Si evidenzia che la sentenza che nulla statuisce in riferimento alle domande proposte in primo grado. Non esplica rilievo alcuno nei giudizi successivi.
In secondo luogo, la sentenza priva della formula di definitività non può assumere rilievo in un diverso giudizio in quanto non idonea a spiegare gli effetti del giudicato esterno.
“Affinchè il giudicato esterno possa fare stato nel processo è necessaria la certezza della sua formazione che deve essere provata pur in assenza di contestazioni attraverso la produzione della sentenza munita del relativo attestato di cancelleria”. (Cass. n. 21469/2013- Corte di Appello di Roma sent. n. 70/2016 in atti).

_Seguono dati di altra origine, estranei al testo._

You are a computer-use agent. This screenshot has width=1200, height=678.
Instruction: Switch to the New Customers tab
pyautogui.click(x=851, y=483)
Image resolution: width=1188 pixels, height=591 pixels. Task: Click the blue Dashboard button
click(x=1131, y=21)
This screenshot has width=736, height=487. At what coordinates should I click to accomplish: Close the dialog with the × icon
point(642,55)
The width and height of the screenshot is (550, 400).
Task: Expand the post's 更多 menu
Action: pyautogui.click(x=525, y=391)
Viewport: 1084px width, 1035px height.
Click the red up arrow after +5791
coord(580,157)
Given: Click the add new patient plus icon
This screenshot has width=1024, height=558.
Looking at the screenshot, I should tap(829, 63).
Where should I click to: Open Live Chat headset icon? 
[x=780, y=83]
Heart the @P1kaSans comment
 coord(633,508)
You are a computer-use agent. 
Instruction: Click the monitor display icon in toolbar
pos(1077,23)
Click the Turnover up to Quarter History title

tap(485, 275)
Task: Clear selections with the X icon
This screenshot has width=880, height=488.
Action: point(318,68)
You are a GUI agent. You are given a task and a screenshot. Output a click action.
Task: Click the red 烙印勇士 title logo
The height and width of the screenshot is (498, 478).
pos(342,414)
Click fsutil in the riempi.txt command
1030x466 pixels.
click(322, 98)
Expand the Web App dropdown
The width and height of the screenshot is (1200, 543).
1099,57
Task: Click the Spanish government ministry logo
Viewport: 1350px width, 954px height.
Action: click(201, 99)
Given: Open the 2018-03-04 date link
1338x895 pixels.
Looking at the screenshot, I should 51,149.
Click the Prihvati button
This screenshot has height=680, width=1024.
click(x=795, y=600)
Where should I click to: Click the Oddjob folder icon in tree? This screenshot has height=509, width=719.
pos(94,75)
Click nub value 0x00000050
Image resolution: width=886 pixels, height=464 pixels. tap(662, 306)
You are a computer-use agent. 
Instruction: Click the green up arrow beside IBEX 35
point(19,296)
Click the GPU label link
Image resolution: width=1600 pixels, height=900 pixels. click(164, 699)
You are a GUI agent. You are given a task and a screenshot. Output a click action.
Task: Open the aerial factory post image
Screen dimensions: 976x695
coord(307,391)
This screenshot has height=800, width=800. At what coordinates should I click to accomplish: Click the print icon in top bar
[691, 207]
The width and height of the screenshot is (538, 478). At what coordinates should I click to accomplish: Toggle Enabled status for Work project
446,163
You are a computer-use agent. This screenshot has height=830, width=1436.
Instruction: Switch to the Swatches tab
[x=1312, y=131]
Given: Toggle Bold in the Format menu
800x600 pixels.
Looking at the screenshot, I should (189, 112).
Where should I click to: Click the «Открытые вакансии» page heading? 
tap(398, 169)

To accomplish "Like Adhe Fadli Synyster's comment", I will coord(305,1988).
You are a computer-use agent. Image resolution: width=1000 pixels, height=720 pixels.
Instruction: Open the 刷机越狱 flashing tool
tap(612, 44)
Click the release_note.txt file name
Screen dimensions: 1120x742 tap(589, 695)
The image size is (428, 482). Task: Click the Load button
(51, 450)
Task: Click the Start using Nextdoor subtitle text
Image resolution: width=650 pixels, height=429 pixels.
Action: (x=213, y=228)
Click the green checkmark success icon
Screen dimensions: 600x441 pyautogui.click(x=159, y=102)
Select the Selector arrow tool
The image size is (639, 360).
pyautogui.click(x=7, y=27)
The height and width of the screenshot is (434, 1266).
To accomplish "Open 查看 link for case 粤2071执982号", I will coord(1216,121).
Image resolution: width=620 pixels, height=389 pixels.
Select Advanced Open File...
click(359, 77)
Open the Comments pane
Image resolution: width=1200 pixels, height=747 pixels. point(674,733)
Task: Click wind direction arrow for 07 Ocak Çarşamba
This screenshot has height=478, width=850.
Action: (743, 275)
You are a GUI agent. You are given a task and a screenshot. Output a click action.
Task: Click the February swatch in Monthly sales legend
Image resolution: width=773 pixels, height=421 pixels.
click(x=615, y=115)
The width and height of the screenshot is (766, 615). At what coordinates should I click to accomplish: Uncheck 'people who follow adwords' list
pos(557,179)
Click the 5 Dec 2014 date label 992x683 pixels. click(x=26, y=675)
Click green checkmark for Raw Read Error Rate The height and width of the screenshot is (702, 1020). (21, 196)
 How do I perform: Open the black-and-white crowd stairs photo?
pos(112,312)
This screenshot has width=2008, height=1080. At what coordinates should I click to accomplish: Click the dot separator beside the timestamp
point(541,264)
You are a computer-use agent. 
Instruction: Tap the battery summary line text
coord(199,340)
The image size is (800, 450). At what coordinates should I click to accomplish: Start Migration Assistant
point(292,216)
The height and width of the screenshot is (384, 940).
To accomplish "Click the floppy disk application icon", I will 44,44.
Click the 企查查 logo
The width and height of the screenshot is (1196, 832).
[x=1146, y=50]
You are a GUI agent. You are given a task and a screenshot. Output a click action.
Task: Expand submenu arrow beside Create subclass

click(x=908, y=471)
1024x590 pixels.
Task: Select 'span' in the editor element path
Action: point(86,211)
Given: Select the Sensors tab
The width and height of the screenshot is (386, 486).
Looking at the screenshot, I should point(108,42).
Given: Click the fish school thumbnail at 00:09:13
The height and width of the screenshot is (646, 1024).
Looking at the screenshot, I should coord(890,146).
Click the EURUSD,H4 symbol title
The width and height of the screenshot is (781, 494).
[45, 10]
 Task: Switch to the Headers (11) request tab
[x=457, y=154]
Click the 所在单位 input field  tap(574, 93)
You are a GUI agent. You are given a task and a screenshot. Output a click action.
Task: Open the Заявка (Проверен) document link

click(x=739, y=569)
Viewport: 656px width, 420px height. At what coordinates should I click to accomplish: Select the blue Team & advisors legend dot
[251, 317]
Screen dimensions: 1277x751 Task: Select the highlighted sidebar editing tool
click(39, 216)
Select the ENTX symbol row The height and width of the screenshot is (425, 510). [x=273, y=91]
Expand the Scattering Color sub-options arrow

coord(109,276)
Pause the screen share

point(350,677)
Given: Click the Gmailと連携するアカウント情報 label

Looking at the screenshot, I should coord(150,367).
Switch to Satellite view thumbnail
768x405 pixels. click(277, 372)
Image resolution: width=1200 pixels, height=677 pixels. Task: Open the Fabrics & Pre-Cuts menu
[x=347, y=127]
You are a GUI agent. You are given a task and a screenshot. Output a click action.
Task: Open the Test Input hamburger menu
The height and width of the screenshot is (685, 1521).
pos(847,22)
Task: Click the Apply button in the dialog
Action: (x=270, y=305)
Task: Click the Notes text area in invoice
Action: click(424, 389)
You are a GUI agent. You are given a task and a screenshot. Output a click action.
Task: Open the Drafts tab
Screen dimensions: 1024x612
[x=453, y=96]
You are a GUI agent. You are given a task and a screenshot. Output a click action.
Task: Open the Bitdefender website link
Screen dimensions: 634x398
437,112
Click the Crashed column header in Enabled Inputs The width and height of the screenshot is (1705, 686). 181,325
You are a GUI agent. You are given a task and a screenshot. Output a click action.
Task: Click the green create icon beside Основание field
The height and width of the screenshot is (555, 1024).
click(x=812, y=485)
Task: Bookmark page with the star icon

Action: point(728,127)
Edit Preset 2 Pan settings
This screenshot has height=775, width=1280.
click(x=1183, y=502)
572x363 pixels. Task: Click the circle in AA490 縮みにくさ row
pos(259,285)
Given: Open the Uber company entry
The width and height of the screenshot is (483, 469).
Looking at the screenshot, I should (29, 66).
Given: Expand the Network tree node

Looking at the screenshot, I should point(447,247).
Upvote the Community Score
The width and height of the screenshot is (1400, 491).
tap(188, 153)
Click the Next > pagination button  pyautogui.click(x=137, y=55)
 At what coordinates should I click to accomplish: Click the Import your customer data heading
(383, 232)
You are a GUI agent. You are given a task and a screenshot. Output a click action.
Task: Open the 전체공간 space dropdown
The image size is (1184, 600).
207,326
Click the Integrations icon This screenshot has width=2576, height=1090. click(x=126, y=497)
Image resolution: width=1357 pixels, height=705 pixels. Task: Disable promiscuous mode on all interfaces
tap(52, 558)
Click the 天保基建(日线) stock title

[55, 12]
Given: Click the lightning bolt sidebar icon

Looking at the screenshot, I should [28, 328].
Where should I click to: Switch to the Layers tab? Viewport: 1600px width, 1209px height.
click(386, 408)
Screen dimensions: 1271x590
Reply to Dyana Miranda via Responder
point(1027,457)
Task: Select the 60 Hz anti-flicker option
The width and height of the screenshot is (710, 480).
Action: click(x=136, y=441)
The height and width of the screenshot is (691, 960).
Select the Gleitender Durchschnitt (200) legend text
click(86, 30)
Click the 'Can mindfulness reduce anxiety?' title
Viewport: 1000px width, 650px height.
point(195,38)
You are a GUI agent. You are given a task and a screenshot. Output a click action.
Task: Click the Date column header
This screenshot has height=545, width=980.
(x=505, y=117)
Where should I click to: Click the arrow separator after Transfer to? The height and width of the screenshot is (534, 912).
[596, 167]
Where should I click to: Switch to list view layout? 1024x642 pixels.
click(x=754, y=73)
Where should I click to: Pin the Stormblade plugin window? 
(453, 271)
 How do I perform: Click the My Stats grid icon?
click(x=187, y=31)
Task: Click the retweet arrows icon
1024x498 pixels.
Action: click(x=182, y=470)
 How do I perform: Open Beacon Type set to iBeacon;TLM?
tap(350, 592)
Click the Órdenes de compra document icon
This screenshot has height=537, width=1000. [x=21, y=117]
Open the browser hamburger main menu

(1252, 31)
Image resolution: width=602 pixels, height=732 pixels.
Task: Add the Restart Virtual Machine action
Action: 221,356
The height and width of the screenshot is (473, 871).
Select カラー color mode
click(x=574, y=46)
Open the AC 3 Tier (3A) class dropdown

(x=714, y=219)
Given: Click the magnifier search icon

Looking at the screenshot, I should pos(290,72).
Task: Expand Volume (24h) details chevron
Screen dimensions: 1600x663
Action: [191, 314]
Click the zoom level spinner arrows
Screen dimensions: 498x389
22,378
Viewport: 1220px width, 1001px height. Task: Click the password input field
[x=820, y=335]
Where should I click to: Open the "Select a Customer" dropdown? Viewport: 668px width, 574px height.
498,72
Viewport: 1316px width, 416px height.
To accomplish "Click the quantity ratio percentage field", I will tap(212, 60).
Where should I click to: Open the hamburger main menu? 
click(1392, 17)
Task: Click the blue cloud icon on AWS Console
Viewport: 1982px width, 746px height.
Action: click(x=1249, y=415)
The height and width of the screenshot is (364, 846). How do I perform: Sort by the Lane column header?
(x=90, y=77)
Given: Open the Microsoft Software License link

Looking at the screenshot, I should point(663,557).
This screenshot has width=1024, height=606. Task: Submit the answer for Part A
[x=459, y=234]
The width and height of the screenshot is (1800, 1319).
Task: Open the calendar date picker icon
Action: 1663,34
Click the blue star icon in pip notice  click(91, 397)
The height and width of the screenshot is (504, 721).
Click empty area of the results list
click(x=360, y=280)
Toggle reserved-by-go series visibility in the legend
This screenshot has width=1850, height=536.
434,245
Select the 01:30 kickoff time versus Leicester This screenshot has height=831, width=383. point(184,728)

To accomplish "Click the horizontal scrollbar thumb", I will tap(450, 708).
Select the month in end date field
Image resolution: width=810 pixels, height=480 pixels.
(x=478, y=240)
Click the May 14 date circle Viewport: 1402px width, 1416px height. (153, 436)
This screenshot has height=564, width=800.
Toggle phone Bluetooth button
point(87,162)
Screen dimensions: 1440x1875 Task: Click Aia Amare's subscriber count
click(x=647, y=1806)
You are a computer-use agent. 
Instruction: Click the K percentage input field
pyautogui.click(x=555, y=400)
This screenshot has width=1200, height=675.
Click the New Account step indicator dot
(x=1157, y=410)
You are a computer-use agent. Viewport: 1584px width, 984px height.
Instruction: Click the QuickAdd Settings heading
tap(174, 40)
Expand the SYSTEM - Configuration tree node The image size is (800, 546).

A ciò si aggiunga che: “nel caso in cui la sentenza di primo grado manchi di statuire su una delle domande introdotte in causa (e non ricorrono gli estremi di una sua reiezione implicita, né risulta che la stessa sia rimasta assorbita) deve riconoscersi alla parte la facoltà di far valere tale ammissione in sede di gravame, ovvero, in alternativa, di riproporre la domanda in separato giudizio senza che possa formarsi giudicato sul punto” (Consiglio di Stato n. 5163/18).